Community-acquired pneumonia (CAP) remains a serious cause of morbidity and mortality, particularly in the elderly and in patients with comorbid conditions. Traditionally, therapy for CAP has relied on intravenous antimicrobials until the disease is greatly improved or resolved; then intravenous therapy is discontinued and the patient is discharged from the hospital. However, examination of the natural history of a treated infection suggests that prolonged intravenous therapy and hospital-ization may be unnecessary. Typically, anti-microbial therapy halts clinical deterioration, and improvement becomes evident within 24-72 hours. Further, the recovery phase of most patients with infections involves three stages: clinically unstable, early improvement, and definite improvement (Figure 1). These observations led to a hypothesis that most patients may not require intravenous therapy throughout the entire course of treatment and, further, a switch from intravenous to oral therapy might facilitate early discharge.


(Enlarge Image)

The recovery phase of most patients with infections involves three stages: clinically unstable, early improvement, and definite clinical improvement. Modified from reference 1.

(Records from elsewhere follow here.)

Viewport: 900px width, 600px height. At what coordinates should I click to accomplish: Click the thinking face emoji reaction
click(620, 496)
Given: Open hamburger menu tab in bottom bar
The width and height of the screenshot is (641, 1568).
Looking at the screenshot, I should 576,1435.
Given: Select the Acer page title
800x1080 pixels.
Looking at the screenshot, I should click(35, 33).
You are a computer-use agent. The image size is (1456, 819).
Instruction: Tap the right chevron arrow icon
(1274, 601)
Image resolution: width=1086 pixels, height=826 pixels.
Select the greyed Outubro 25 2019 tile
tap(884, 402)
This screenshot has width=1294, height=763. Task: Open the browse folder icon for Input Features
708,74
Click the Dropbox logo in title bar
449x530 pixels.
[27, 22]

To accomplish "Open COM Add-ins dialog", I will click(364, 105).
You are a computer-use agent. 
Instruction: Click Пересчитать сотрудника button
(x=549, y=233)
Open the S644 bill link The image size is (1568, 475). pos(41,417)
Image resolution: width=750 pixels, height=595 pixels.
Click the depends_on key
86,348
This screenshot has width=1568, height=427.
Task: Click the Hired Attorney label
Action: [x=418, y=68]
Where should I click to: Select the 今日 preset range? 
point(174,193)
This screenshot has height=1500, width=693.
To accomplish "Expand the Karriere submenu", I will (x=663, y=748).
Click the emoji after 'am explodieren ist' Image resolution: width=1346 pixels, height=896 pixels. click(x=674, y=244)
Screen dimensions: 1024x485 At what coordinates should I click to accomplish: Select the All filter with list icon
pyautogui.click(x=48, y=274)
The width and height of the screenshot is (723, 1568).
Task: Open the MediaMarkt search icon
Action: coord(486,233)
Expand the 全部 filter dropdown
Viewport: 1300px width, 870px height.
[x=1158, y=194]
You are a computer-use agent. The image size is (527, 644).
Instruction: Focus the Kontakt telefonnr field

Hospitalization is a primary driver of costs in CAP; therefore, evaluating this theory was deemed important. The goal was to maintain or improve patient outcomes while decreasing costs, particularly those related to hospitalization and antimicrobial therapy. When switch-therapy studies were initiated at the Louisville (Kentucky) Veterans Affairs Medical Center (VAMC), the average length of hospitalization for patients with CAP was 6 days, and the most frequently used initial empiric therapy was a third-generation cephalosporin.